Hauskauf Fragen zum Kaufvertragsentwurf

Hallo zusammen,

wir befinden uns in der Phase des Hauskaufs (privat an privat) kurz vor dem Notartermin und haben nun den Vertragsentwurf zur Prüfung vorliegen. Dieser kommt uns ziemlich „verkäuferfreundlich“ verfasst vor, was uns ziemlich erstaunt - sind wir doch diejenigen, die den Notar bezahlen.

Hier ein Passus, wo wir uns fragen, ob das so normal und gängig ist für einen Hauskauf unter Privatleuten:

„Alle Ansprüche und Rechte des Käufers wegen Sachmängeln an dem Kaufgegenstand werden hiermit vollumfänglich ausgeschlossen. Dies gilt auch für alle Ansprüche auf Schadensersatz, es sei denn, der Verkäufer handelte vorsätzlich. Der Verkäufer haftet insbesondere nicht für das Flächenmaß des Grundbesitzes, den Bauzustand bestehender Gebäude, die Verwendbarkeit des Grundbesitzes für Zwecke des Käufers oder für steuerliche Ziele des Käufers. Garantien werden keine abgegeben.“

Ferner haben wir vereinbart, dass wir gegen eine Anzahlung schon vorab den Schlüssel bekommen, um im Haus notwendige Renovierungsarbeiten vornehmen lassen zu können. Dazu steht im Vertrag, dass „die mit dem Kaufgegenstand zusammenhängenden Verkehrssicherungspflichten“ auf uns übergehen ab Schlüsselübergabe. Was genau bedeutet das für uns? Ist das so akzeptabel und gängig?
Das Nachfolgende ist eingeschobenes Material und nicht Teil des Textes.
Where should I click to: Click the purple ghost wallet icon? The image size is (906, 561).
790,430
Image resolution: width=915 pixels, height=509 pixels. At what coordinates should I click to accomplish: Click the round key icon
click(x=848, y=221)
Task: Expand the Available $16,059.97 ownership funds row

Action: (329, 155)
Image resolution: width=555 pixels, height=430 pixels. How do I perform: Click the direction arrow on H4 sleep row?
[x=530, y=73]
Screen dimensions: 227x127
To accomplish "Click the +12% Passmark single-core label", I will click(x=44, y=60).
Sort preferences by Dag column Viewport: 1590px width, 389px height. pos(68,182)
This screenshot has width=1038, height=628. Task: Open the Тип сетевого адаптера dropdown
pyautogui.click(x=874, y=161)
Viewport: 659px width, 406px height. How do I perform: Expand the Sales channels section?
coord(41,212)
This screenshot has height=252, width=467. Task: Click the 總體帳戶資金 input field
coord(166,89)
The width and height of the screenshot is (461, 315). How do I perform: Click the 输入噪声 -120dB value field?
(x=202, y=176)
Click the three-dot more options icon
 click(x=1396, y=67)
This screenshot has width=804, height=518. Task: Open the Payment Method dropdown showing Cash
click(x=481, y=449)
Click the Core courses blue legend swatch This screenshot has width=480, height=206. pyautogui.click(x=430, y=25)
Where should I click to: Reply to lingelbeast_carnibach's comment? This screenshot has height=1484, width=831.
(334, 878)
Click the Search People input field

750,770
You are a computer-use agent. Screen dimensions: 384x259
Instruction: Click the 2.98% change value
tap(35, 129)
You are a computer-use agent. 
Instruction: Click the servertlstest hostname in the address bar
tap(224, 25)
Wäre schön, wenn hier jemand was dazu sagen kann, weil wir nicht sicher sind, ob das alles so „normal“ ist (der Makler sagt ja).

LG und danke!!!

Claudia

Hallo Claudia
Bei Antworten auf deine Frage landet man leider leicht in der Nähe einer Rechtsauskunft, also erzähl ich nur wie es bei uns so war:

Wir haben unser Haus auch unter Ausschluß jeder Gewährleistung gekauft.

Allerdings hat uns unser Verkäufer bei der Grundstücksgröße berummst.
Bei uns fehlen ca. 1.5m breite.
Das heißt, die Grundstücksgrenze verläuft ca. 1,5m auf dem Nachbargrundstück. Das sind auf die Länge gerechnet ca. 30 m³.
Die können wir jetzt von unserem (sehr netten) Nachbarn kaufen.
( kostet mit Vermessung, Grundbuch, Notar usw. locker 4000,-Euro)
(Sonderung geht aus anderen Gründen nicht)

Wir dürften auch zum Renovieren schon ins Haus, die Verantwortung für unser Treiben ( Riesenlöcher im Vorgarten, zum Beispiel) haben wir unsem Vorbesitzer auch nicht aufgebührdet.

Grundsätzlich ist es nie falsch, einen Vertragsentwurf vom Notar seines Verrauens gegenlesen zu lassen. Dass haben wir bei einem anderen Kaufvertrag auch getan, und das war sehr Aufschlußreich!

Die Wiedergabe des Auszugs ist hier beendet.